Amanda Gorman is not taking her eye off the presidential prize anytime soon.
Since skyrocketing into the eye of the general public after performing a rousing recitation of her poem “The Hill We Climb” during President Joe Biden’s January 2021 inauguration ceremony, the 23-year-old poet has been vocal about her plans to run for president of the United States in 2036.
The goal has been one she’s kept at heart since she was in elementary school after a teacher off-handedly suggested she think about a political run because young Gorman told the class she “wanted to change the world.”

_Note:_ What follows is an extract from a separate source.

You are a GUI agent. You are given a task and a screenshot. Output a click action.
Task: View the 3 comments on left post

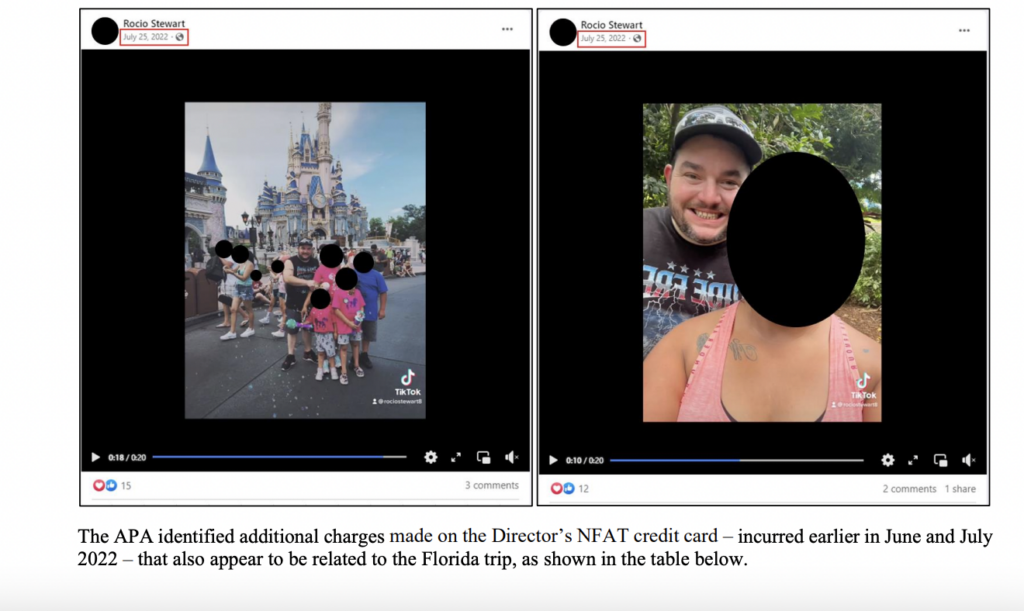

“I remember being around 11 years old, and I was in class talking very passionately as I do about things I wanted to change in the world,” the “Change Sings” author told “TODAY” hosts Savannah Guthrie and Hoda Kotb. “My teacher said to me quite jokingly, ‘Hahaha, you should run for president,’ and I said ‘Yes, I should.’ “
She continued, “And so it became this ambition where, for me, it means that the hopes that I have for making the world a better place, I have to think more expansively beyond poetry. It’s not just writing, it’s doing right as well. And if I can do that while changing political institutions, changing the quality of life in my own home country, I think that’s a great extension of poetry.”

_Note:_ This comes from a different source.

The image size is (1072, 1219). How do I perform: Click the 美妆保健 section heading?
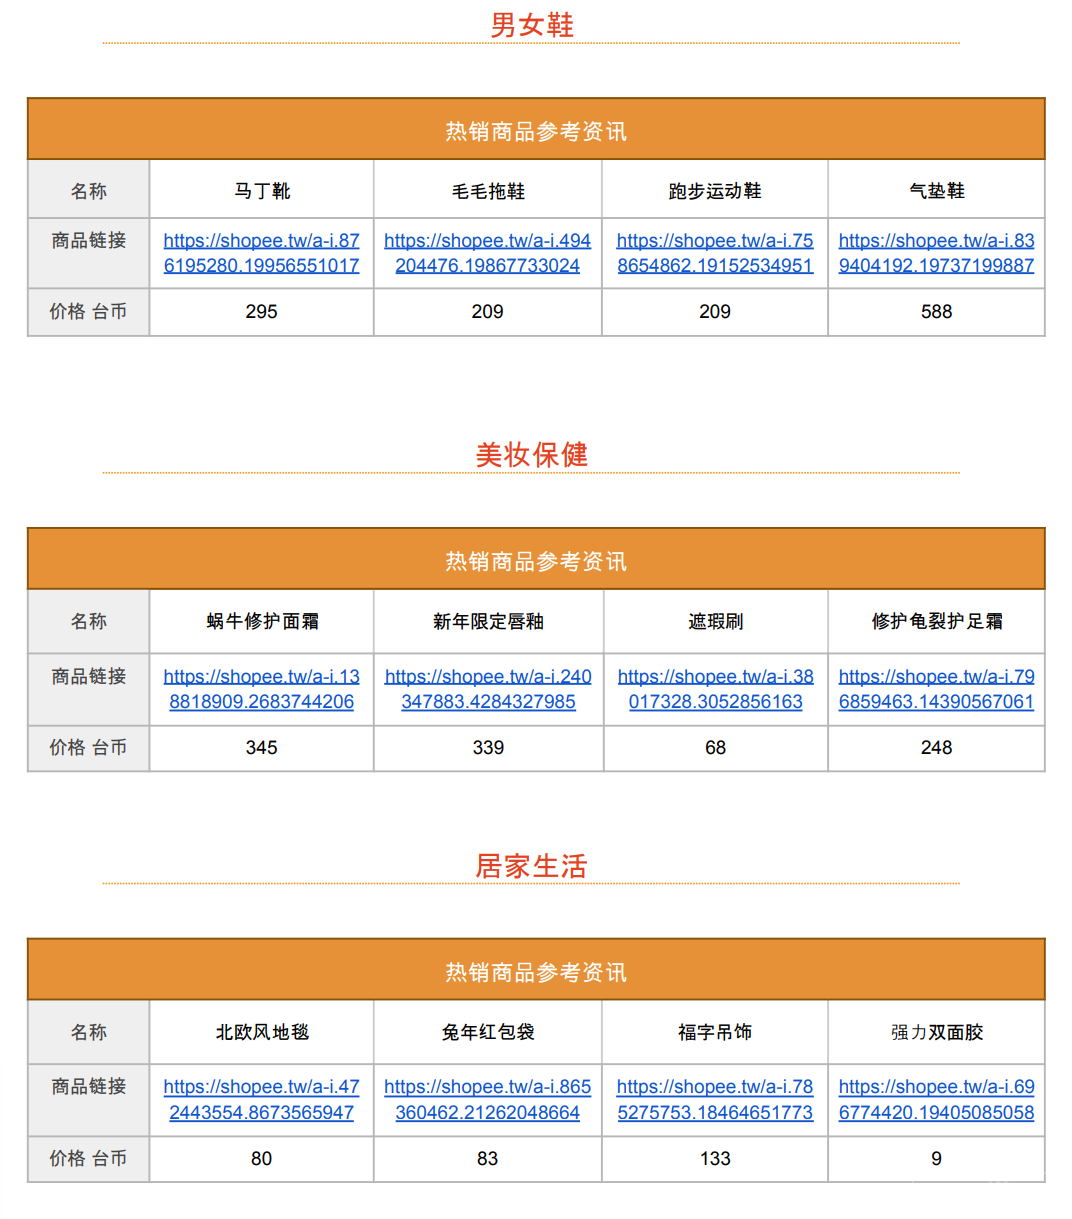[531, 455]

Gorman’s reasoning for being so open about her presidential aspirations in interviews is simple: If she treats her dreams as if they’re within reach, they have a better chance of becoming reality.
“I think to make the impossible more proximate, you have to treat it as if it’s in reaching distance,” Gorman told the Wall Street Journal, adding, “I’ve always understood the potential of the presidency or political office to both be terrific and also toxic and terrible.”
Judging from the impressive and prestigious career she’s already established at a young age, it appears as if Gorman 2036 could be a future possibility indeed.